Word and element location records
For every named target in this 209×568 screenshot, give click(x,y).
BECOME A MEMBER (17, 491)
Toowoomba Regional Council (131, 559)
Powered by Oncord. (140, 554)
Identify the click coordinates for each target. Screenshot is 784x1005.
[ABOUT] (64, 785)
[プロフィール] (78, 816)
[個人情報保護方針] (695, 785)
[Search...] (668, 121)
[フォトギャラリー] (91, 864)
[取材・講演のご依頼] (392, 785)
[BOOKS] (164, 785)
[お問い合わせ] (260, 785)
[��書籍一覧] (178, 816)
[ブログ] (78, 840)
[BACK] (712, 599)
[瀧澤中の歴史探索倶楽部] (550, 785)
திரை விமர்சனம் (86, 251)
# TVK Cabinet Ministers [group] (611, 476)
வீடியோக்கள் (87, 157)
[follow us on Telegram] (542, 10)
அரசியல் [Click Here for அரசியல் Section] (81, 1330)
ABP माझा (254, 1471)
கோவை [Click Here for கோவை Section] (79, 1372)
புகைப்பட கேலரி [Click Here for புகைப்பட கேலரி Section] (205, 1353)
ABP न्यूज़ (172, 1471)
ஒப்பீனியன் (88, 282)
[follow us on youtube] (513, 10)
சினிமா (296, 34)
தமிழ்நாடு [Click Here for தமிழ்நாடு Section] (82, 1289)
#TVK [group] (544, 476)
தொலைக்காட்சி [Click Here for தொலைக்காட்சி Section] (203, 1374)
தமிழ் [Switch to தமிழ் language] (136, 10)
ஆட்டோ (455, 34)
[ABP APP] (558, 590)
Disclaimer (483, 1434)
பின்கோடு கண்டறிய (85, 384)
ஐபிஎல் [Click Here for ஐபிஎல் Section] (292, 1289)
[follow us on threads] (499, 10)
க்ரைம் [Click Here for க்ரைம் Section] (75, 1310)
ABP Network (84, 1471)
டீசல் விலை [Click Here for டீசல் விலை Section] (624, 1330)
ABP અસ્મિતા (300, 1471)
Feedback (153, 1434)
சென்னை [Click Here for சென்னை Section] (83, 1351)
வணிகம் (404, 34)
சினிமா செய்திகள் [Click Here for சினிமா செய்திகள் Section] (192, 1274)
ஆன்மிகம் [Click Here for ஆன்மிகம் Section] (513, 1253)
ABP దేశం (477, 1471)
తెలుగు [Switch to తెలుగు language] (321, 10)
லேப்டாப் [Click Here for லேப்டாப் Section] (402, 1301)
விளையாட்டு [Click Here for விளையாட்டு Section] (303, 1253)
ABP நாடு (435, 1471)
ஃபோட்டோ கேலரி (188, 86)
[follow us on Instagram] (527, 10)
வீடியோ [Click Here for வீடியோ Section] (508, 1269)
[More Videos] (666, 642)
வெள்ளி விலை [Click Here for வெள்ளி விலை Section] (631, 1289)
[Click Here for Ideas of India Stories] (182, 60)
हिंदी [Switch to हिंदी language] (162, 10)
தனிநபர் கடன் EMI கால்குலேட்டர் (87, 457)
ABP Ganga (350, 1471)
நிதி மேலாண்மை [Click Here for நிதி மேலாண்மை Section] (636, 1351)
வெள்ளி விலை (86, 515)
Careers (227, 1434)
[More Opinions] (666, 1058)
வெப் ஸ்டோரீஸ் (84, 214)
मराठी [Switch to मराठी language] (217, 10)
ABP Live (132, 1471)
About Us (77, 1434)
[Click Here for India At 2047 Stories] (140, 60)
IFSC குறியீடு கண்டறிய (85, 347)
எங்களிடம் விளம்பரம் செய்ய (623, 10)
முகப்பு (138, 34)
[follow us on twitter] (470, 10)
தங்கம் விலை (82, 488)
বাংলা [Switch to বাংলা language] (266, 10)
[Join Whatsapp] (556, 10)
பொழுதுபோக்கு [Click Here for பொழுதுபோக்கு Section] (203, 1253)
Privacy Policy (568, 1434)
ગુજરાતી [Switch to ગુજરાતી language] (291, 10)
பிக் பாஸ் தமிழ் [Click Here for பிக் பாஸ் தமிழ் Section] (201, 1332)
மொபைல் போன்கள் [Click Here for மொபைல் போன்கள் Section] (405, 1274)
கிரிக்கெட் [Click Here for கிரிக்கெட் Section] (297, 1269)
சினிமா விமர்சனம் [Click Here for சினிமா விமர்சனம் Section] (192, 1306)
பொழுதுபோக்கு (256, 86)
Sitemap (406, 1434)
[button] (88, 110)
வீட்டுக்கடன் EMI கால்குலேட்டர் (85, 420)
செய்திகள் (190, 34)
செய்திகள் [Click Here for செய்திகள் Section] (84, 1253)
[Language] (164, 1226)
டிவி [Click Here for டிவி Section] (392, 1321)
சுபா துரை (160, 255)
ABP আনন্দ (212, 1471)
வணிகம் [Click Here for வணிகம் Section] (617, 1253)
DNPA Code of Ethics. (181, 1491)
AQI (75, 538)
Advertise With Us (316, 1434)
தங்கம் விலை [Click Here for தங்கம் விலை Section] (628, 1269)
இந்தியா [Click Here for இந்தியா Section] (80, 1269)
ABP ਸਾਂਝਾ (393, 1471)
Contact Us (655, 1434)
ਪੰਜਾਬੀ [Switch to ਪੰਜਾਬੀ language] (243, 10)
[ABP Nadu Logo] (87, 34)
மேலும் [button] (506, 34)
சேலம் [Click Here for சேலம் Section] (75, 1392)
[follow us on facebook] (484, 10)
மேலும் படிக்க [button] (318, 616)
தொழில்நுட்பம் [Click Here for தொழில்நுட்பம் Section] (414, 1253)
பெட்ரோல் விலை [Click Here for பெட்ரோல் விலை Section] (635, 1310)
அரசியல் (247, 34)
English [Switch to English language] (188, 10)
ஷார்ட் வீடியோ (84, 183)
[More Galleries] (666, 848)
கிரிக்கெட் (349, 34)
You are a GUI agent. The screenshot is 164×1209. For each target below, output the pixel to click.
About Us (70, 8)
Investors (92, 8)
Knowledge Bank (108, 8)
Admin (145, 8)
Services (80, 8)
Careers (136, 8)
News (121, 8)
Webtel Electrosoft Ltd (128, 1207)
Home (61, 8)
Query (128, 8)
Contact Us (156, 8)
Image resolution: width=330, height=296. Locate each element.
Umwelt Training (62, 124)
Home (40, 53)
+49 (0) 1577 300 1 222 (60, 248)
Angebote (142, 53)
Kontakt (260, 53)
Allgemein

## The problem
Swap every "Feedback" in the items above for "Send Feedback" and write out all the lines again with nothing else changed.

## Full output
For every named target in this 209×568 screenshot, give click(x,y).
BECOME A MEMBER (17, 491)
Toowoomba Regional Council (131, 559)
Powered by Oncord. (140, 554)
Identify the click coordinates for each target. Screenshot is 784x1005.
[ABOUT] (64, 785)
[プロフィール] (78, 816)
[個人情報保護方針] (695, 785)
[Search...] (668, 121)
[フォトギャラリー] (91, 864)
[取材・講演のご依頼] (392, 785)
[BOOKS] (164, 785)
[お問い合わせ] (260, 785)
[��書籍一覧] (178, 816)
[ブログ] (78, 840)
[BACK] (712, 599)
[瀧澤中の歴史探索倶楽部] (550, 785)
திரை விமர்சனம் (86, 251)
# TVK Cabinet Ministers [group] (611, 476)
வீடியோக்கள் (87, 157)
[follow us on Telegram] (542, 10)
அரசியல் [Click Here for அரசியல் Section] (81, 1330)
ABP माझा (254, 1471)
கோவை [Click Here for கோவை Section] (79, 1372)
புகைப்பட கேலரி [Click Here for புகைப்பட கேலரி Section] (205, 1353)
ABP न्यूज़ (172, 1471)
ஒப்பீனியன் (88, 282)
[follow us on youtube] (513, 10)
சினிமா (296, 34)
தமிழ்நாடு [Click Here for தமிழ்நாடு Section] (82, 1289)
#TVK [group] (544, 476)
தொலைக்காட்சி [Click Here for தொலைக்காட்சி Section] (203, 1374)
தமிழ் [Switch to தமிழ் language] (136, 10)
ஆட்டோ (455, 34)
[ABP APP] (558, 590)
Disclaimer (483, 1434)
பின்கோடு கண்டறிய (85, 384)
ஐபிஎல் [Click Here for ஐபிஎல் Section] (292, 1289)
[follow us on threads] (499, 10)
க்ரைம் [Click Here for க்ரைம் Section] (75, 1310)
ABP Network (84, 1471)
டீசல் விலை [Click Here for டீசல் விலை Section] (624, 1330)
ABP અસ્મિતા (300, 1471)
Send Feedback (153, 1434)
சென்னை [Click Here for சென்னை Section] (83, 1351)
வணிகம் (404, 34)
சினிமா செய்திகள் [Click Here for சினிமா செய்திகள் Section] (192, 1274)
ஆன்மிகம் [Click Here for ஆன்மிகம் Section] (513, 1253)
ABP దేశం (477, 1471)
తెలుగు [Switch to తెలుగు language] (321, 10)
லேப்டாப் [Click Here for லேப்டாப் Section] (402, 1301)
விளையாட்டு [Click Here for விளையாட்டு Section] (303, 1253)
ABP நாடு (435, 1471)
ஃபோட்டோ கேலரி (188, 86)
[follow us on Instagram] (527, 10)
வீடியோ [Click Here for வீடியோ Section] (508, 1269)
[More Videos] (666, 642)
வெள்ளி விலை [Click Here for வெள்ளி விலை Section] (631, 1289)
[Click Here for Ideas of India Stories] (182, 60)
हिंदी [Switch to हिंदी language] (162, 10)
தனிநபர் கடன் EMI கால்குலேட்டர் (87, 457)
ABP Ganga (350, 1471)
நிதி மேலாண்மை [Click Here for நிதி மேலாண்மை Section] (636, 1351)
வெள்ளி விலை (86, 515)
Careers (227, 1434)
[More Opinions] (666, 1058)
வெப் ஸ்டோரீஸ் (84, 214)
मराठी [Switch to मराठी language] (217, 10)
ABP Live (132, 1471)
About Us (77, 1434)
[Click Here for India At 2047 Stories] (140, 60)
IFSC குறியீடு கண்டறிய (85, 347)
எங்களிடம் விளம்பரம் செய்ய (623, 10)
முகப்பு (138, 34)
[follow us on twitter] (470, 10)
தங்கம் விலை (82, 488)
বাংলা [Switch to বাংলা language] (266, 10)
[Join Whatsapp] (556, 10)
பொழுதுபோக்கு [Click Here for பொழுதுபோக்கு Section] (203, 1253)
Privacy Policy (568, 1434)
ગુજરાતી [Switch to ગુજરાતી language] (291, 10)
பிக் பாஸ் தமிழ் [Click Here for பிக் பாஸ் தமிழ் Section] (201, 1332)
மொபைல் போன்கள் [Click Here for மொபைல் போன்கள் Section] (405, 1274)
கிரிக்கெட் [Click Here for கிரிக்கெட் Section] (297, 1269)
சினிமா விமர்சனம் [Click Here for சினிமா விமர்சனம் Section] (192, 1306)
பொழுதுபோக்கு (256, 86)
Sitemap (406, 1434)
[button] (88, 110)
வீட்டுக்கடன் EMI கால்குலேட்டர் (85, 420)
செய்திகள் (190, 34)
செய்திகள் [Click Here for செய்திகள் Section] (84, 1253)
[Language] (164, 1226)
டிவி [Click Here for டிவி Section] (392, 1321)
சுபா துரை (160, 255)
ABP আনন্দ (212, 1471)
வணிகம் [Click Here for வணிகம் Section] (617, 1253)
DNPA Code of Ethics. (181, 1491)
AQI (75, 538)
Advertise With Us (316, 1434)
தங்கம் விலை [Click Here for தங்கம் விலை Section] (628, 1269)
இந்தியா [Click Here for இந்தியா Section] (80, 1269)
ABP ਸਾਂਝਾ (393, 1471)
Contact Us (655, 1434)
ਪੰਜਾਬੀ [Switch to ਪੰਜਾਬੀ language] (243, 10)
[ABP Nadu Logo] (87, 34)
மேலும் [button] (506, 34)
சேலம் [Click Here for சேலம் Section] (75, 1392)
[follow us on facebook] (484, 10)
மேலும் படிக்க [button] (318, 616)
தொழில்நுட்பம் [Click Here for தொழில்நுட்பம் Section] (414, 1253)
பெட்ரோல் விலை [Click Here for பெட்ரோல் விலை Section] (635, 1310)
அரசியல் (247, 34)
English [Switch to English language] (188, 10)
ஷார்ட் வீடியோ (84, 183)
[More Galleries] (666, 848)
கிரிக்கெட் (349, 34)
You are a GUI agent. The screenshot is 164×1209. For each target below, output the pixel to click.
About Us (70, 8)
Investors (92, 8)
Knowledge Bank (108, 8)
Admin (145, 8)
Services (80, 8)
Careers (136, 8)
News (121, 8)
Webtel Electrosoft Ltd (128, 1207)
Home (61, 8)
Query (128, 8)
Contact Us (156, 8)
Image resolution: width=330, height=296. Locate each element.
Umwelt Training (62, 124)
Home (40, 53)
+49 (0) 1577 300 1 222 (60, 248)
Angebote (142, 53)
Kontakt (260, 53)
Allgemein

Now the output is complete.